* Dataset content:
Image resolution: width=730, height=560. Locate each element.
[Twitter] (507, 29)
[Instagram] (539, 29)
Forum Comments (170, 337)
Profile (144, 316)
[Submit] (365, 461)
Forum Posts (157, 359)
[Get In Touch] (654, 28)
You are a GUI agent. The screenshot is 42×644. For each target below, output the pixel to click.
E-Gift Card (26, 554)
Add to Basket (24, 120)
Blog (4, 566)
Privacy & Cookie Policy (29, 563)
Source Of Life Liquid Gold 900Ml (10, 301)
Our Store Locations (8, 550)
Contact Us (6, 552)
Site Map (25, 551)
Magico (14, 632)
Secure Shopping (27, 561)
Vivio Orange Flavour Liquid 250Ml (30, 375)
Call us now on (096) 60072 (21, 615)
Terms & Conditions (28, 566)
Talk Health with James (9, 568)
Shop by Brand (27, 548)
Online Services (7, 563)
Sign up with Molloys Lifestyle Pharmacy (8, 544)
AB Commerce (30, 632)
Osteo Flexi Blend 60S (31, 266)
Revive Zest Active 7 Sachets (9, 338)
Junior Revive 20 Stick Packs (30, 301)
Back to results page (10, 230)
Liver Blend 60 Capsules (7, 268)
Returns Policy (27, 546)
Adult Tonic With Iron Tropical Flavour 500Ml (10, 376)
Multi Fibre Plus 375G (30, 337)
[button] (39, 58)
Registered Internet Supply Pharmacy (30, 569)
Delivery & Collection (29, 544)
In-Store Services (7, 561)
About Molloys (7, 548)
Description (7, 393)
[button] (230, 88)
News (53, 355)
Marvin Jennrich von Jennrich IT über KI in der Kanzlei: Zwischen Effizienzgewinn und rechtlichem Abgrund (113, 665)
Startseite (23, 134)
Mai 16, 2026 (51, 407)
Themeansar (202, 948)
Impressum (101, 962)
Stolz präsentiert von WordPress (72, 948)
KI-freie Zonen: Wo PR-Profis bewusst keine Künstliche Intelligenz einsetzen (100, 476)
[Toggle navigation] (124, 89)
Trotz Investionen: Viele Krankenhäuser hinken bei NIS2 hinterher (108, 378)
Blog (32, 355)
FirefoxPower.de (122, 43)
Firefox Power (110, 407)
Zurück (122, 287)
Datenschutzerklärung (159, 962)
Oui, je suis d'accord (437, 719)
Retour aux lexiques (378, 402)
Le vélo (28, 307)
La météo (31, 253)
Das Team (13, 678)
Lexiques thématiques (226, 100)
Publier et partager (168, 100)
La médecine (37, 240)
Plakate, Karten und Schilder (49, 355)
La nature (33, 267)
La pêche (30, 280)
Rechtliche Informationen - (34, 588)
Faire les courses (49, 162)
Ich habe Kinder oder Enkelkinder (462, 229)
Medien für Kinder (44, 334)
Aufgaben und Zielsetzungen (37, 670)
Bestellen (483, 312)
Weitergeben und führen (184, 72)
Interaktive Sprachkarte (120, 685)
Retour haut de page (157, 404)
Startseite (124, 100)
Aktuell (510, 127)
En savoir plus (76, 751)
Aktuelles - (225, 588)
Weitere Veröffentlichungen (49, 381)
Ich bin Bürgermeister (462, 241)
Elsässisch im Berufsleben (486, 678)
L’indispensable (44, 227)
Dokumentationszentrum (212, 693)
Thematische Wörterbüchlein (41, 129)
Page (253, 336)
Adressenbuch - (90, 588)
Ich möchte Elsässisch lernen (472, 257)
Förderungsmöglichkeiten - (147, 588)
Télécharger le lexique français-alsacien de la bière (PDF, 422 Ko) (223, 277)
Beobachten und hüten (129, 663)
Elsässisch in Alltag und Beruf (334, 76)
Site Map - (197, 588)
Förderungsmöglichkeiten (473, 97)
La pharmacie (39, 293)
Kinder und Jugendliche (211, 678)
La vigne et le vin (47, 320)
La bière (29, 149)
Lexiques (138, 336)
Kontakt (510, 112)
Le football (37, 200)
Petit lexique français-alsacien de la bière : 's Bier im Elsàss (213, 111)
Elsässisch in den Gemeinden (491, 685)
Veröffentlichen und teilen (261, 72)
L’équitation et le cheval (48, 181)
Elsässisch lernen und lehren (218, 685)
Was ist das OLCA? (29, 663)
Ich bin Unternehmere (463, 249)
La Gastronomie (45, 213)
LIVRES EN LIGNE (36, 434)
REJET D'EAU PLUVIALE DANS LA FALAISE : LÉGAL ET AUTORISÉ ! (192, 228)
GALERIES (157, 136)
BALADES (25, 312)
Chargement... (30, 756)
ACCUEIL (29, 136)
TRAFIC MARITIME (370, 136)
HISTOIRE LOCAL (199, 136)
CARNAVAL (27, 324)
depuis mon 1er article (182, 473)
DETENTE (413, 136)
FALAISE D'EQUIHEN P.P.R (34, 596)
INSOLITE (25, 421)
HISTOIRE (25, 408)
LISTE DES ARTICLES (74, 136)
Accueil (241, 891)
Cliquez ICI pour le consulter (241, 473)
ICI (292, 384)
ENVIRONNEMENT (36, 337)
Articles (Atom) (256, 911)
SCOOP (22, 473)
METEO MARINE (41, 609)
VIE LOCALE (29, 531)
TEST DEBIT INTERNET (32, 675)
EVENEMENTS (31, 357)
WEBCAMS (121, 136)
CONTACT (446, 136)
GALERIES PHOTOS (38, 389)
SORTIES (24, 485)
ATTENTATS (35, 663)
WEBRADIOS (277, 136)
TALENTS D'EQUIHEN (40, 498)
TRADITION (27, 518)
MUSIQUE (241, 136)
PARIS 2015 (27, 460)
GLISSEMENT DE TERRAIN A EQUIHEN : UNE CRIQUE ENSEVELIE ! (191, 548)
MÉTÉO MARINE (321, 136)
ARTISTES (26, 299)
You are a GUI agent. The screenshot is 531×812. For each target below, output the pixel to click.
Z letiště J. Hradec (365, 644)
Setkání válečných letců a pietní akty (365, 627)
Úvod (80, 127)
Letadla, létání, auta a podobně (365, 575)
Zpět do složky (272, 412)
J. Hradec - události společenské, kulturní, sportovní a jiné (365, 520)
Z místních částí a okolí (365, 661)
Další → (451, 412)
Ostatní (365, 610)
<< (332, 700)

* Problem requirements:
Add -134 to each coordinate in the answers, and reproduce every row from the one containing "ICI (292, 384)" through the final row, including both ends and the request rows.

* The response:
ICI (158, 250)
ENVIRONNEMENT (-98, 203)
Articles (Atom) (122, 777)
SCOOP (-112, 339)
METEO MARINE (-93, 475)
VIE LOCALE (-105, 397)
TEST DEBIT INTERNET (-102, 541)
EVENEMENTS (-103, 223)
WEBCAMS (-13, 2)
CONTACT (312, 2)
GALERIES PHOTOS (-96, 255)
SORTIES (-110, 351)
ATTENTATS (-99, 529)
WEBRADIOS (143, 2)
TALENTS D'EQUIHEN (-94, 364)
TRADITION (-107, 384)
MUSIQUE (107, 2)
PARIS 2015 (-107, 326)
GLISSEMENT DE TERRAIN A EQUIHEN : UNE CRIQUE ENSEVELIE ! (57, 414)
MÉTÉO MARINE (187, 2)
ARTISTES (-108, 165)
You are a GUI agent. The screenshot is 531×812. For each target below, output the pixel to click.
Z letiště J. Hradec (231, 510)
Setkání válečných letců a pietní akty (231, 493)
Úvod (-54, -7)
Letadla, létání, auta a podobně (231, 441)
Zpět do složky (138, 278)
J. Hradec - události společenské, kulturní, sportovní a jiné (231, 386)
Z místních částí a okolí (231, 527)
Další → (317, 278)
Ostatní (231, 476)
<< (198, 566)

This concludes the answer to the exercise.